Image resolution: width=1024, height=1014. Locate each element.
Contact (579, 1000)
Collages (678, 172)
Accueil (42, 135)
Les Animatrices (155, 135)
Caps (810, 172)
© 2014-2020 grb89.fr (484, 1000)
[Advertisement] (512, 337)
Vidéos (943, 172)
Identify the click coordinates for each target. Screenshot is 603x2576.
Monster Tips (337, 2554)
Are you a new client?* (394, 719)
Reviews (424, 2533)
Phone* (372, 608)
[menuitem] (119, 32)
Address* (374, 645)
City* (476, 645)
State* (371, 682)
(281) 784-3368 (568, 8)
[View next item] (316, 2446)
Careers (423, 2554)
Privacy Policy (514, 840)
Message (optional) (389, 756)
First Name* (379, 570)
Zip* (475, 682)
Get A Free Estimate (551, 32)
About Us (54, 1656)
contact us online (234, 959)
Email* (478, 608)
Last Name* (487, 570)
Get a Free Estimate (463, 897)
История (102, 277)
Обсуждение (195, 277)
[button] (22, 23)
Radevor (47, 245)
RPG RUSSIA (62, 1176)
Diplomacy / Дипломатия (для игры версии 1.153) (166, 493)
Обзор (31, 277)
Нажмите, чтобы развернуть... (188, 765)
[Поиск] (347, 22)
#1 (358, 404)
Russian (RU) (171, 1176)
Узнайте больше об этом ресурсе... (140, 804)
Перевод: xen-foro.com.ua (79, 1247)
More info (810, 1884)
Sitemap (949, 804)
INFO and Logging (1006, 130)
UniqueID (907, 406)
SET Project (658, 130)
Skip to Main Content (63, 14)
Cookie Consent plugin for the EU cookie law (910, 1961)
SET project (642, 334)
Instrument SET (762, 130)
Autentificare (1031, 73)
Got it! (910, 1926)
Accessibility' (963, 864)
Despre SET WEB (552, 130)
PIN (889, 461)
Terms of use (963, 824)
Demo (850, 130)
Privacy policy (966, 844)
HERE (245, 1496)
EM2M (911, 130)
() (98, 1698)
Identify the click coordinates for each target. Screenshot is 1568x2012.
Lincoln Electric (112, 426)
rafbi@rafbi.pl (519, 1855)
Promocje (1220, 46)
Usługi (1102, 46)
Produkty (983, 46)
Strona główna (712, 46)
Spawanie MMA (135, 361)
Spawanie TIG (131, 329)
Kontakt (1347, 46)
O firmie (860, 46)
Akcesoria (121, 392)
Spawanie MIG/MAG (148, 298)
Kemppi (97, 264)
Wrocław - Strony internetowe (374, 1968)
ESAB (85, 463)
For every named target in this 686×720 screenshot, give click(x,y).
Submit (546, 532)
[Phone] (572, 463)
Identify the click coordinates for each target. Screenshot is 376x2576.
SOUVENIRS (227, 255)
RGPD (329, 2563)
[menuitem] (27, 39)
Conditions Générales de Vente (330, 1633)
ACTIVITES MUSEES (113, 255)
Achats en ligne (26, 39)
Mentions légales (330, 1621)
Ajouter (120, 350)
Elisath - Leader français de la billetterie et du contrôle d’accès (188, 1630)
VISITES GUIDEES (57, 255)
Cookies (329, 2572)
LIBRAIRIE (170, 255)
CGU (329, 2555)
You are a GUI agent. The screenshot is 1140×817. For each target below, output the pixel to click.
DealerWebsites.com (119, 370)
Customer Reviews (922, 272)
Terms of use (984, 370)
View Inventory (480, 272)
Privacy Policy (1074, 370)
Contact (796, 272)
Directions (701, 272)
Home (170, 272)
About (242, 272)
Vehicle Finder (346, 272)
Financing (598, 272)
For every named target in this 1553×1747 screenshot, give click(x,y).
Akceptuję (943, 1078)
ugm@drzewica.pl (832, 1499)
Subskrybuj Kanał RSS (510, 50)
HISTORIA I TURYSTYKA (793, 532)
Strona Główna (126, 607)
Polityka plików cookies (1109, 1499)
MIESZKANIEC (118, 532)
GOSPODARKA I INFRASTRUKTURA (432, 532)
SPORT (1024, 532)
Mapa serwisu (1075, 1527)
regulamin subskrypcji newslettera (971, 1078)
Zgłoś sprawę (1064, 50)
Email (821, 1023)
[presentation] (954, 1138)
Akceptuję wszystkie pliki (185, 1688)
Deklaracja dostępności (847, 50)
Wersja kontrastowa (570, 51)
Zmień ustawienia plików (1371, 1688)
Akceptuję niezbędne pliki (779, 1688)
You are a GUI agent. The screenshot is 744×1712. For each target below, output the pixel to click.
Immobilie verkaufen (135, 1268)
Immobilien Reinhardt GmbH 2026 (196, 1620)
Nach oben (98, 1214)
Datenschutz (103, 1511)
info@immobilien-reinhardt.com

* Task *
Rewrite the items from the first line up to and including the line with "Kemppi (97, 264)", keeping every line, requests included. Shift each answer's coordinates by adding -64 to both numbers.

* Written reply *
Image resolution: width=1024, height=1014. Locate each element.
Contact (515, 936)
Collages (614, 108)
Accueil (-22, 71)
Les Animatrices (91, 71)
Caps (746, 108)
© 2014-2020 grb89.fr (420, 936)
[Advertisement] (448, 273)
Vidéos (879, 108)
Identify the click coordinates for each target. Screenshot is 603x2576.
Monster Tips (273, 2490)
Are you a new client?* (330, 655)
Reviews (360, 2469)
Phone* (308, 544)
[menuitem] (55, -32)
Address* (310, 581)
City* (412, 581)
State* (307, 618)
(281) 784-3368 (504, -56)
[View next item] (252, 2382)
Careers (359, 2490)
Privacy Policy (450, 776)
Message (optional) (325, 692)
First Name* (315, 506)
Zip* (411, 618)
Get A Free Estimate (487, -32)
About Us (-10, 1592)
contact us online (170, 895)
Email* (414, 544)
Last Name* (423, 506)
Get a Free Estimate (399, 833)
История (38, 213)
Обсуждение (131, 213)
[button] (-42, -41)
Radevor (-17, 181)
RPG RUSSIA (-2, 1112)
Diplomacy / Дипломатия (для игры версии 1.153) (102, 429)
Обзор (-33, 213)
Нажмите, чтобы развернуть... (124, 701)
[Поиск] (283, -42)
#1 (294, 340)
Russian (RU) (107, 1112)
Узнайте больше об этом ресурсе... (76, 740)
Перевод: xen-foro.com.ua (15, 1183)
More info (746, 1820)
Sitemap (885, 740)
INFO and Logging (942, 66)
UniqueID (843, 342)
SET Project (594, 66)
Skip to Main Content (-1, -50)
Cookie Consent plugin for the EU cookie law (846, 1897)
SET project (578, 270)
Instrument SET (698, 66)
Autentificare (967, 9)
Got it! (846, 1862)
Accessibility' (899, 800)
Despre SET WEB (488, 66)
PIN (825, 397)
Terms of use (899, 760)
Demo (786, 66)
Privacy policy (902, 780)
HERE (181, 1432)
EM2M (847, 66)
() (34, 1634)
Identify the click coordinates for each target. Screenshot is 1568x2012.
Lincoln Electric (48, 362)
rafbi@rafbi.pl (455, 1791)
Promocje (1156, -18)
Usługi (1038, -18)
Produkty (919, -18)
Strona główna (648, -18)
Spawanie MMA (71, 297)
Spawanie TIG (67, 265)
Kontakt (1283, -18)
O firmie (796, -18)
Akcesoria (57, 328)
Spawanie MIG/MAG (84, 234)
Kemppi (33, 200)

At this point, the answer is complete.